> TASK REQUIREMENTS
Rewrite everything from the line containing "Screen dimensions: 832x484" down to the end of the records, replacing "breadcrumb trail" with "navigation path" and keeping all else the same. Leave the pictures out.

begin TASK INPUTS

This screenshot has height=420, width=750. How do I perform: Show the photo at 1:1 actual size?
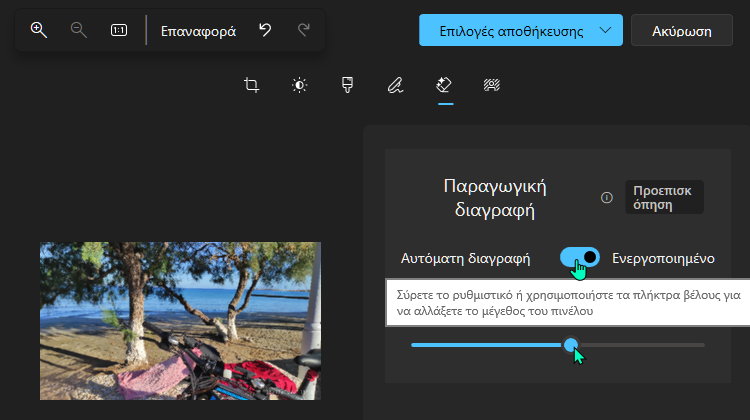[119, 31]
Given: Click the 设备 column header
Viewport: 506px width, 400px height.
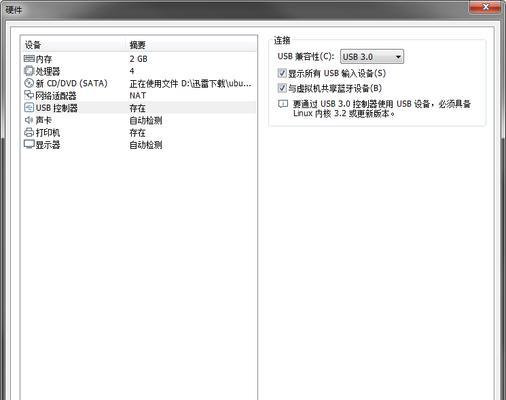Looking at the screenshot, I should tap(33, 45).
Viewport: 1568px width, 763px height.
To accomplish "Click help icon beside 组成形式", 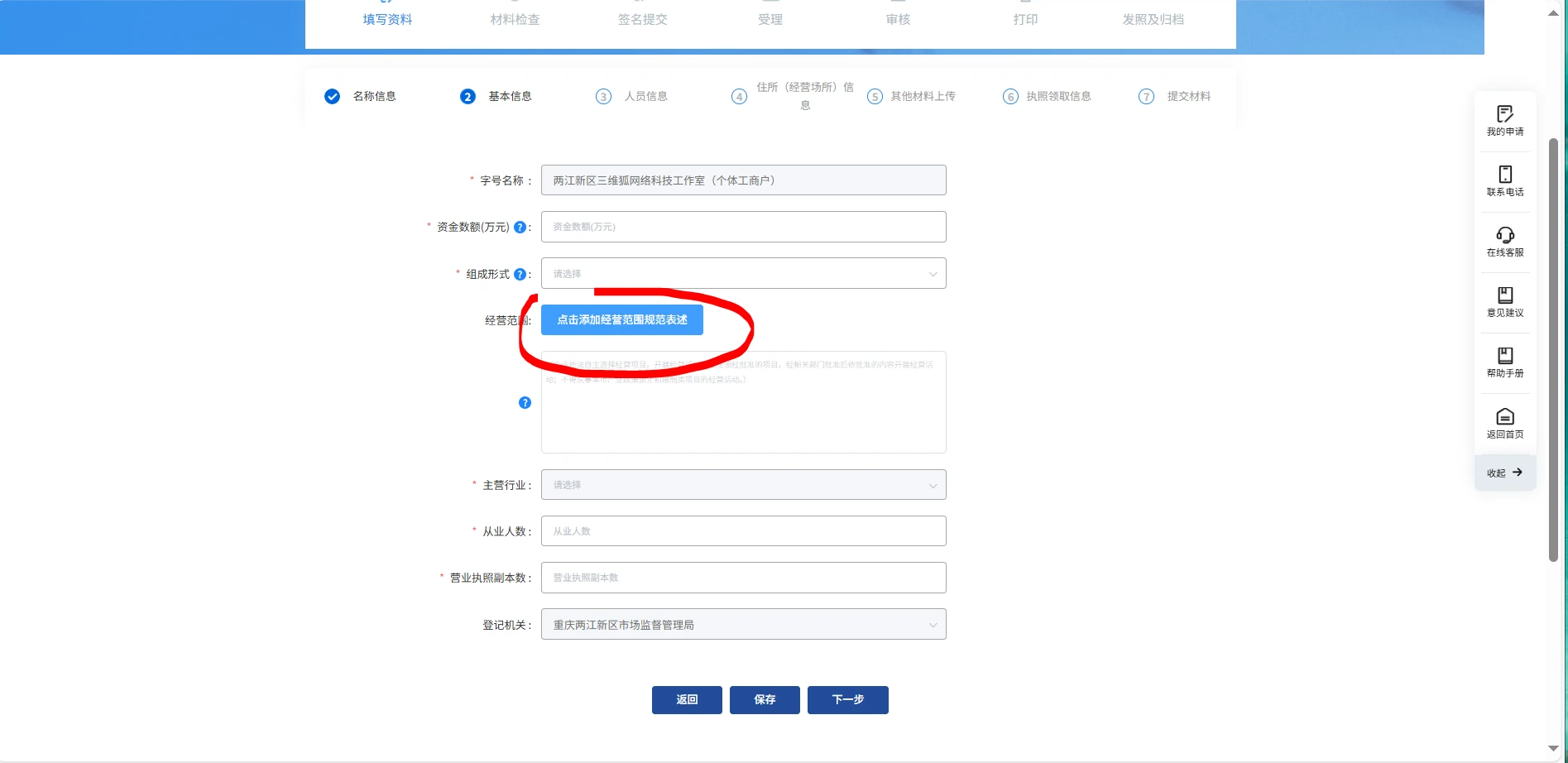I will (x=520, y=274).
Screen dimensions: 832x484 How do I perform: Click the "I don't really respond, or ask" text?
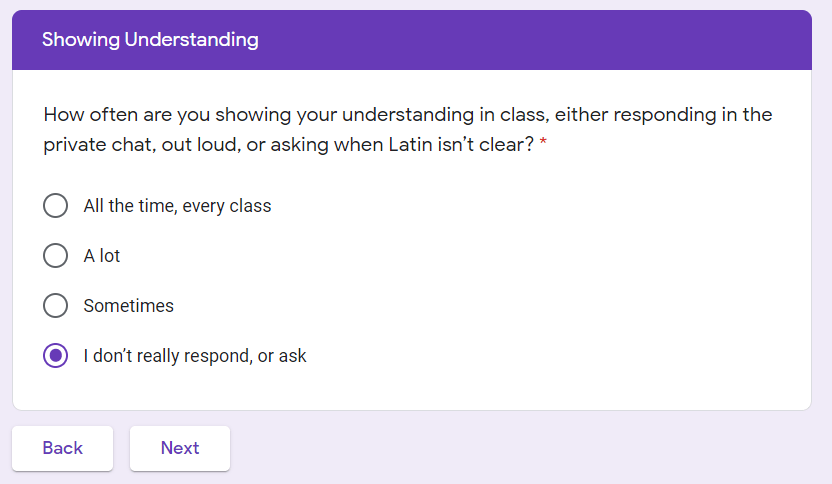tap(195, 356)
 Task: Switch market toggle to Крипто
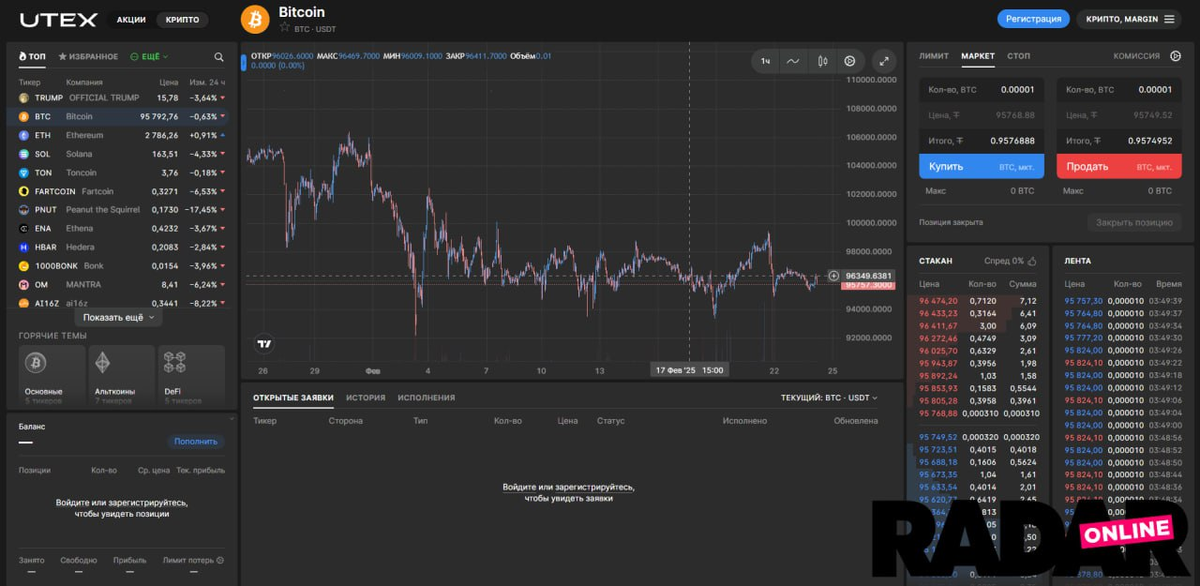pyautogui.click(x=182, y=19)
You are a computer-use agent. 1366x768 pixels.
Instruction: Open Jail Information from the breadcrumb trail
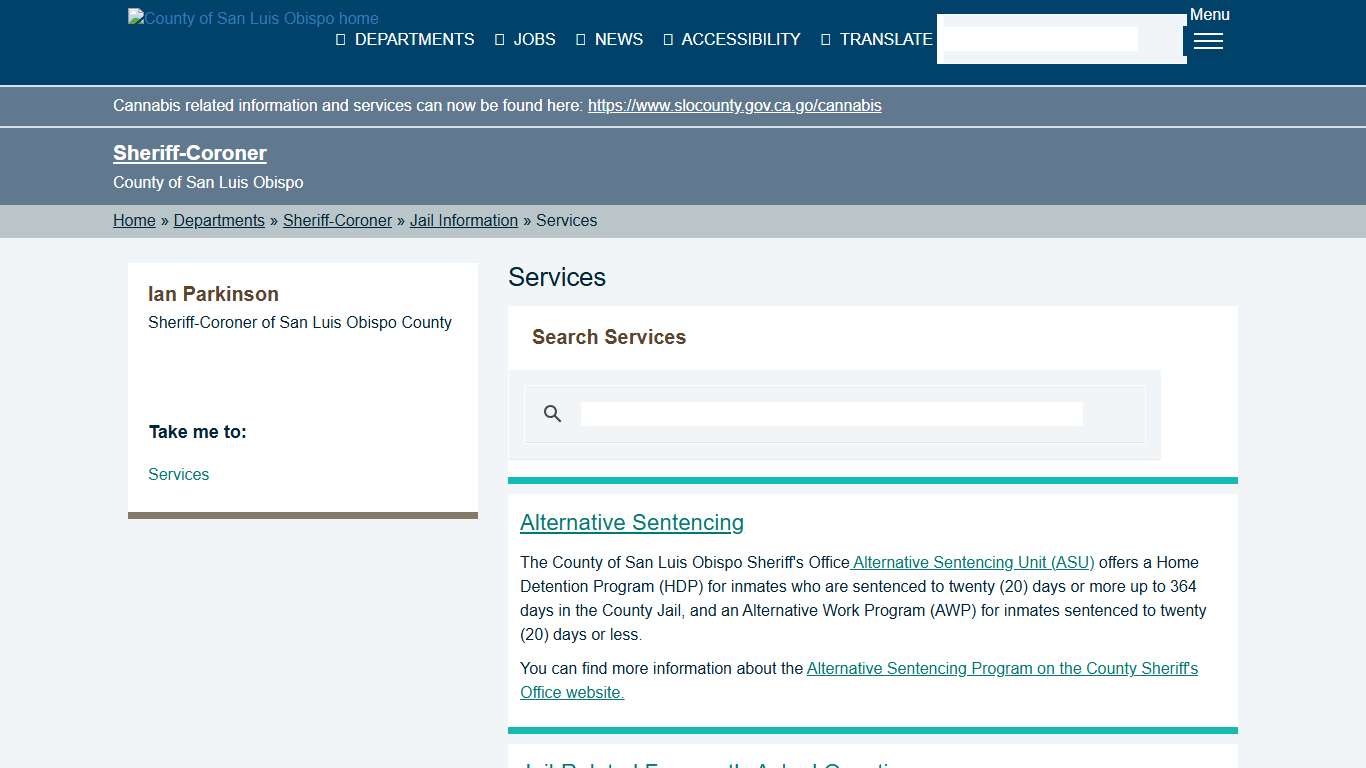463,220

end TASK INPUTS

> RESULT OF THE TASK
Screen dimensions: 832x484 How do I perform: Click the "I don't really respond, or ask" text?
tap(195, 356)
 Task: Switch market toggle to Крипто
pyautogui.click(x=182, y=19)
You are a computer-use agent. 1366x768 pixels.
Instruction: Open Jail Information from the navigation path
463,220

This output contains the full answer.